As envisaged by Mimiko, sporadic protests erupted early in the day in Akure, the Ondo State capital and Ondo City over the recognition of Ibrahim by INEC.
But in a swift reaction, Ibrahim, in a press statement alleged that the violent protest was orchestrated by Mimiko.
The Ondo State governor told President Buhari that the substitution of Jegede, with Ibrahim could lead to breakdown of law and order in the state.
Mimiko, who spoke to State House correspondents after he met with the president behind closed doors, expressed shock at the sudden change in INEC’s position even as he described it as injustice.
He said the president promised to look into the matter and rectify the injustice if any.
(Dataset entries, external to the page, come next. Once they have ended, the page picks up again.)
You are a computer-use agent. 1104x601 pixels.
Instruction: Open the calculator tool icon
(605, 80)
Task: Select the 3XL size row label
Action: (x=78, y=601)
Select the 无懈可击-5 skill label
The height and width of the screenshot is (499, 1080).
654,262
He said: “I’m shocked. In logic, in law and in politics, there is no basis for it whatsoever. The Jimoh Ibrahim factor in all of this is predicated on a court order given by Justice Abang. Incidentally, that court order is about zonal and state executives of PDP. That order is about 2019 election. Neither Ibrahim nor Jegede was party to the suit.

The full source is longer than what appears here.